It’s been just over six months since Biogen’s pricey spinal muscular atrophy medication, Spinraza, won FDA approval, and as far as coverage goes, things are looking better for the drugmaker than some expected.
Formulary coverage is “generally on the high side of what was expected,” Bernstein analyst Ronny Gal pointed out in a Wednesday note to clients. Among the 15 largest payers for which he and his fellow analysts could find policies, 11 cover the med in patients with SMA types 1 through 3, with just Humana and Blue Cross and Blue Shield of North Carolina restricting its use to type 1.
Only two of the plans Bernstein analysts reviewed bear age limits, with both mandating that patients be under 15 years old.

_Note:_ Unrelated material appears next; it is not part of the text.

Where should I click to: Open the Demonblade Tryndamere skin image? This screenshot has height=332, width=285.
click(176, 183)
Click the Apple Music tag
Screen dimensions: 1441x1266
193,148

It’s good news for Biogen, for which “the Spinraza launch and its long-term success is one of the critical debates,” Gal wrote. The company is counting on the pricey medication—whose list price sits at $125,000 per injection, totaling $750,000 for the first year of treatment and $375,000 after that—to come up big in the face of multiple sclerosis struggles and the recent spinoff of its hemophilia business.

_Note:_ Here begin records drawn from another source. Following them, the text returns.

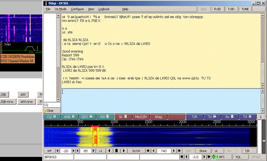Open the BPSK63 mode selector in status bar
Screen dimensions: 267x161
[58, 157]
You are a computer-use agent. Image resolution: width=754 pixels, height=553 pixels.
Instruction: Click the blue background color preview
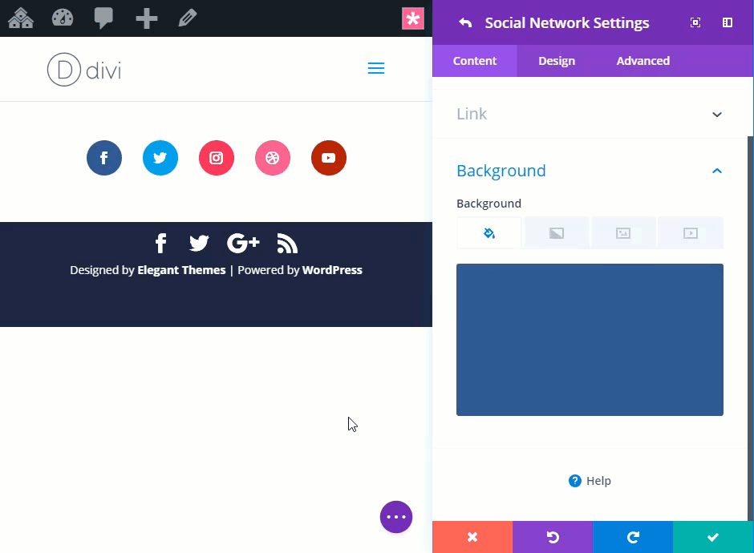[590, 340]
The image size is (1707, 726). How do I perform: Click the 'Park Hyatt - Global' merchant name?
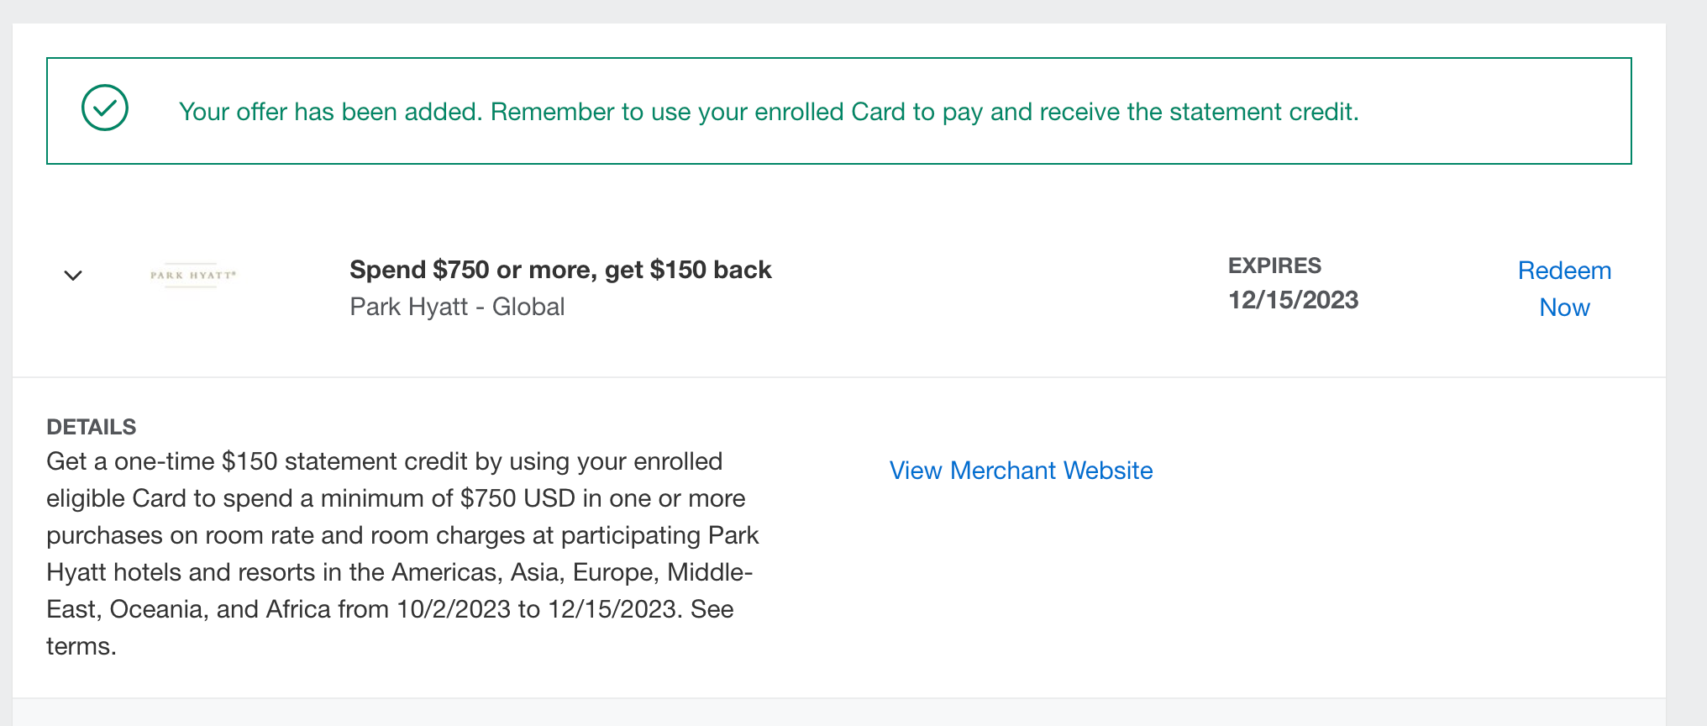tap(456, 307)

That’s not to say everything is going perfectly with the reimbursement process, though, Gal noted. Doctors he’s interviewed have pointed to challenges in intrathecal administration, a route of delivery into the spinal canal that requires two to three attending physicians—plus staff—and starts at $10,000.
“Getting this process up to speed in hospitals and ensuring payment appears to be the current bottleneck,” he wrote, adding that “the challenges associated with intrathecal injection suggest more conversion long term toward gene therapy.”
In SMA gene therapy, it’s not Biogen, but Illinois biotech AveXis that’s slated to come in first, but that’s not necessarily a big problem, Gal said. He expects AveXis’ product to launch with a sky-high sticker equivalent to three to seven years of Spinraza use, meaning payers could be tempted to “keep patients on Spinraza and wait” for Biogen’s gene therapy competitor—expected to enter the clinic early next year—“to create a two way competition.”